If every letter from the Mrs. J. Dufflefinkel, Inc., was answered with a “fiver” or perhaps a “tenner” (your heart may be bigger than mine), over a period of two years, I figure, providing of course, you’re not a millionaire, you’d be badly bent if not broke. Then what happens, you say? Oh, lots. I’ll prove to you just how vicious this charity business can be.

In your sympathetic efforts to raise these poor “Fallen Ones”--you gradually, oh, so gradually, become party of the first part yourself! You have spent all your money--you are broke—and so, one morning you have to sit down, if you can find a place to do so, and write Mrs.
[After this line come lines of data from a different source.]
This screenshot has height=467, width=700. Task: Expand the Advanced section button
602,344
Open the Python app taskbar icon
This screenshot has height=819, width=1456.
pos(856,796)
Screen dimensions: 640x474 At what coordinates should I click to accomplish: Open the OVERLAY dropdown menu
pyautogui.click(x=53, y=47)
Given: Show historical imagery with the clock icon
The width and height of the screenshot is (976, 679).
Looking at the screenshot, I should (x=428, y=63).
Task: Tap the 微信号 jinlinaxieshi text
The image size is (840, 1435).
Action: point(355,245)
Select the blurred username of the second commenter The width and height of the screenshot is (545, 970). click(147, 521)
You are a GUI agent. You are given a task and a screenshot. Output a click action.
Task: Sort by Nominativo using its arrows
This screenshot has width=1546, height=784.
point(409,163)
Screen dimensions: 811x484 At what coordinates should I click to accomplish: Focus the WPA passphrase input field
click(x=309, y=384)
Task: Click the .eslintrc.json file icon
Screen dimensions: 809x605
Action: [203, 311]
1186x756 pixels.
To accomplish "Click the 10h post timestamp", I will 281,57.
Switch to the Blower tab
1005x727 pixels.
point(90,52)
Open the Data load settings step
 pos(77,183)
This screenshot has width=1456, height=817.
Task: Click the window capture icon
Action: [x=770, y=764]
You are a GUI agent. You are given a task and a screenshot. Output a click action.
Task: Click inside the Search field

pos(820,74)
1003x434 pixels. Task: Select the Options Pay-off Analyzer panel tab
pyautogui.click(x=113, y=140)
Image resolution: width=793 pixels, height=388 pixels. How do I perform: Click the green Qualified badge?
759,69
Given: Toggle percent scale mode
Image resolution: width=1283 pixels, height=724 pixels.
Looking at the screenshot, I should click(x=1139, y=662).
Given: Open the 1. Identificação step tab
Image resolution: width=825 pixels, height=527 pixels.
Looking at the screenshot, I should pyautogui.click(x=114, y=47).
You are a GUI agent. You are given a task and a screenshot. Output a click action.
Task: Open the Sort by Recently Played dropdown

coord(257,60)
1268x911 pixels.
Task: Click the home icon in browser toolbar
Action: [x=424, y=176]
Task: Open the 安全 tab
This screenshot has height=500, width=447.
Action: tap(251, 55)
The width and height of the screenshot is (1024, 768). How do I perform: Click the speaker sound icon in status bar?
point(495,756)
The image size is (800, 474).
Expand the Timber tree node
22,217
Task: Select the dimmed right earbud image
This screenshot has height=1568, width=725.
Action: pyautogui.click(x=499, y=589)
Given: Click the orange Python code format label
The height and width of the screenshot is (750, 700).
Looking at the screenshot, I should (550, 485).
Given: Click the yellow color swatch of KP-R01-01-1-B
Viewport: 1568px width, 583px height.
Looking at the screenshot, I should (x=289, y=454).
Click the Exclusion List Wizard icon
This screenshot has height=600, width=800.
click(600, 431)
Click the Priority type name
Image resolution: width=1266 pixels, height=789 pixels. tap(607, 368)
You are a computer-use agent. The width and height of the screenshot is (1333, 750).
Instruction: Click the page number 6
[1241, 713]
J. Dufflefinkel’s Needy Cases, Inc., asking for a few dollars help because “—your wife and children left you last Tuesday and you haven’t eaten since last August!” You think you’ll get it? You will not! A letter will arrive in a few days informing you that, “—there are needier cases ahead of yours—that they’ve put you on their list and will probably get to you around 1940 when they’ll be only too happy to look into your case.” Case is right. By 1940 it will have four sides, a top and bottom and be made of knotty pine!

Believe me, gentlemen, --I made up my mind they wouldn’t catch me with buttons off my panties! No sir! I’ve solved the problem in my own way and it works.

“How?” you ask. Simple. I send letters to myself from myself! Pathetic letters they are, too and I start them four weeks before Christmas.

They arrive at breakfast along with Mrs. J. Dufflefinkel’s, only I throw hers in the waste basket. My heart is naturally touched as I read of my pathetic state of affairs, and, as I have already stated, being a charitable soul, there’s but one thing to do—and I do it. I put five dollars in an envelope and send it to myself!
Be your own Mrs. J. Dufflefinkel, gentlemen, and I promise you one of the happiest of New Years!



With a career that spanned over fifty years, Chester Morris was born into a Broadway background and started his career onstage. Comfortable with audiences and a magician enthusiast, he often incorporated magic tricks into his personal appearances at film premieres and in his films themselves. Gaining stardom in the early thirties, Morris’ career waned by the end of the decade forcing him to perform in a few B-rated movies until he found a firm following with his Boston Blackie character in fourteen low-budget movies produced by Columbia.
Morris spent the latter half of his career mostly on television, performing in the occasional film, and doing some stage work. Already dying of cancer, Morris was appearing in a stage production The Caine Mutiny Court Martial when he took his own life via an overdose of barbiturates in 1970.